You are viewing a plain text version of this content. The canonical link for it is here.
Posted to issues@flink.apache.org by twalthr <gi...@git.apache.org> on 2018/04/17 13:21:03 UTC

[GitHub] flink pull request #5861: [FLINK-9113] [connectors] Use raw local file syste...

GitHub user twalthr opened a pull request:

    https://github.com/apache/flink/pull/5861

    [FLINK-9113] [connectors] Use raw local file system for bucketing sink to prevent data loss

    ## What is the purpose of the change
    
    This change replaces Hadoop's LocalFileSystem (which is a checksumming filesystem) with the RawFileSystem implementation. For performing checksums the default filesystem only flushes in 512 byte intervals which might lead to data loss during checkpointing. In order to guarantee exact results we skip the checksum computation and perform a raw flush.
    
    Negative effect: Existing checksums are not maintained anymore and thus become invalid.
    
    ## Brief change log
    
    - Replace local filesystem by raw filesystem
    
    
    ## Verifying this change
    
    Added a check for verifying the file length and file size.
    
    ## Does this pull request potentially affect one of the following parts:
    
      - Dependencies (does it add or upgrade a dependency): no
      - The public API, i.e., is any changed class annotated with `@Public(Evolving)`: no
      - The serializers: no
      - The runtime per-record code paths (performance sensitive): no
      - Anything that affects deployment or recovery: JobManager (and its components), Checkpointing, Yarn/Mesos, ZooKeeper: no
      - The S3 file system connector: no
    
    ## Documentation
    
      - Does this pull request introduce a new feature? no
      - If yes, how is the feature documented? not applicable


You can merge this pull request into a Git repository by running:

    $ git pull https://github.com/twalthr/flink FLINK-9113

Alternatively you can review and apply these changes as the patch at:

    https://github.com/apache/flink/pull/5861.patch

To close this pull request, make a commit to your master/trunk branch
with (at least) the following in the commit message:

    This closes #5861
    
----
commit 17b85bd5fd65e6ec31374df0ca0af7451881d90a
Author: Timo Walther <tw...@...>
Date:   2018-04-17T13:12:55Z

    [FLINK-9113] [connectors] Use raw local file system for bucketing sink to prevent data loss

----


---

[GitHub] flink pull request #5861: [FLINK-9113] [connectors] Use raw local file syste...

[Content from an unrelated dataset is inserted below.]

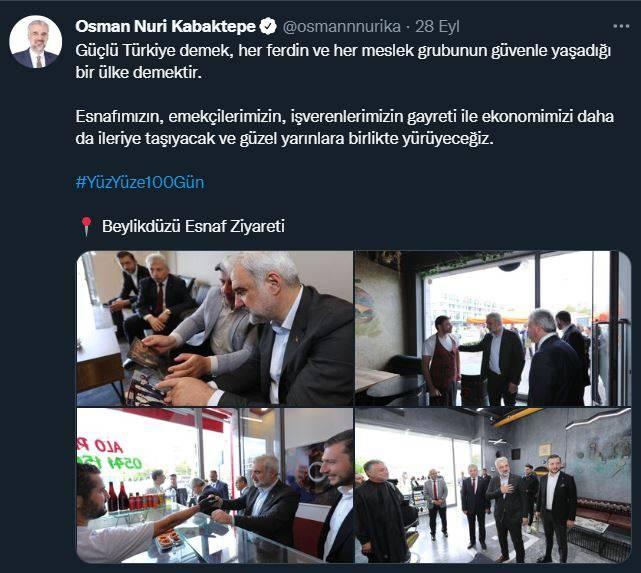Click the red ALO window lettering in photo
Image resolution: width=641 pixels, height=573 pixels.
point(103,445)
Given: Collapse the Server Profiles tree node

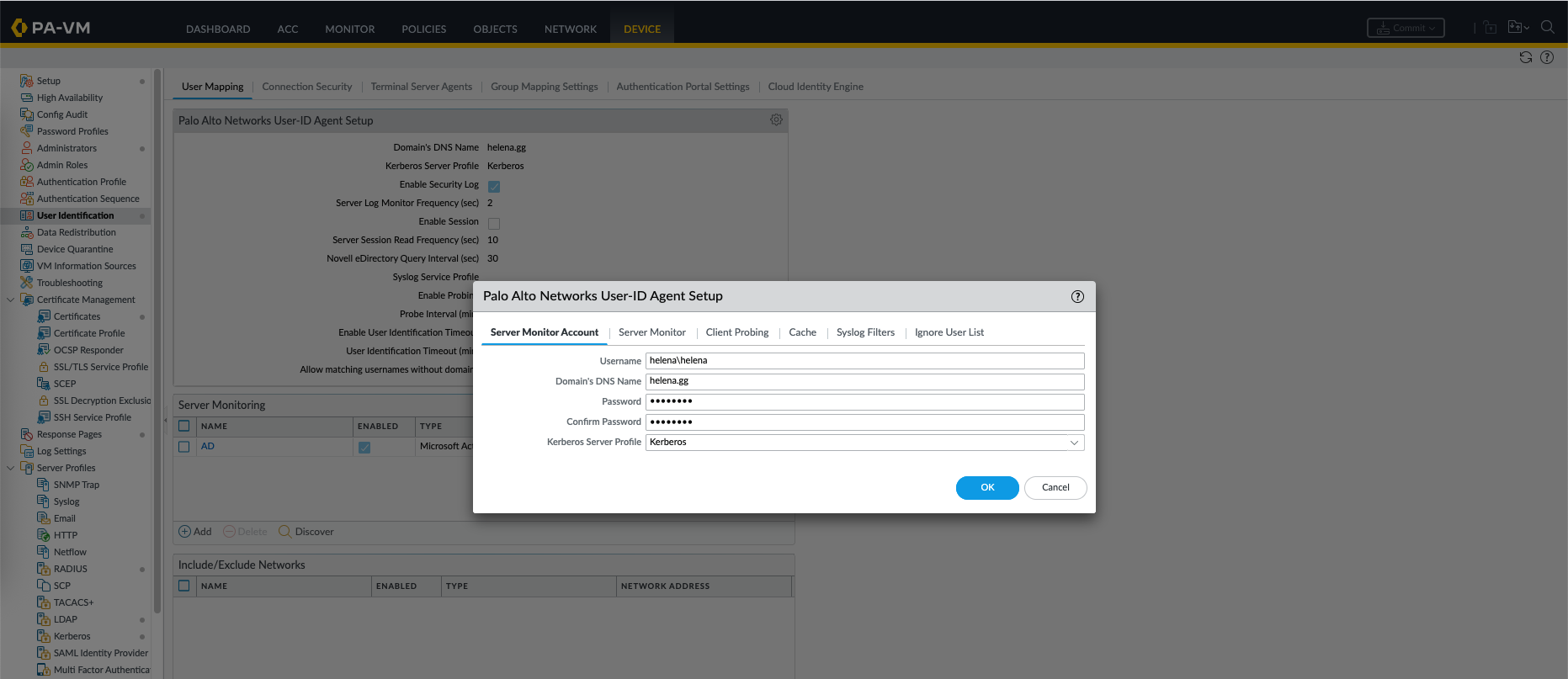Looking at the screenshot, I should (10, 468).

Posted by asfgit <gi...@git.apache.org>.
Github user asfgit closed the pull request at:

    https://github.com/apache/flink/pull/5861


---

[GitHub] flink issue #5861: [FLINK-9113] [connectors] Use raw local file system for b...

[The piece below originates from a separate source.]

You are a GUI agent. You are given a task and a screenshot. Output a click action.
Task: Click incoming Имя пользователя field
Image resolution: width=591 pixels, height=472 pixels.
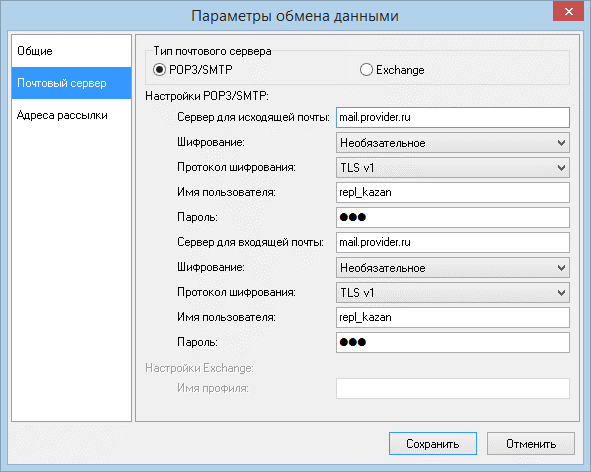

Posted by twalthr <gi...@git.apache.org>.
Github user twalthr commented on the issue:

    https://github.com/apache/flink/pull/5861
  
    It seems that for Hadoop 2.8.3 truncating is supported for the raw local filesystems. I will need to adapt the test for that.


---

[GitHub] flink pull request #5861: [FLINK-9113] [connectors] Use raw local file syste...

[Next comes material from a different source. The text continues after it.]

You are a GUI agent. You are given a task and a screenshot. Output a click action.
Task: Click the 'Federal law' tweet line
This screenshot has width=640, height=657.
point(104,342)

Posted by aljoscha <gi...@git.apache.org>.
Github user aljoscha commented on a diff in the pull request:

    https://github.com/apache/flink/pull/5861#discussion_r182452074
  
    --- Diff: flink-connectors/flink-connector-filesystem/src/main/java/org/apache/flink/streaming/connectors/fs/bucketing/BucketingSink.java ---
    @@ -1245,6 +1246,12 @@ else if (scheme != null && authority == null) {
     			}
     
     			fs.initialize(fsUri, finalConf);
    +
    +			// By default we don't perform checksums on Hadoop's local filesystem and use the raw filesystem.
    --- End diff --
    
    The "by default" is not necessary anymore. We now always use the raw filesystem. This is a leftover from the previous version that allowed changing this.


---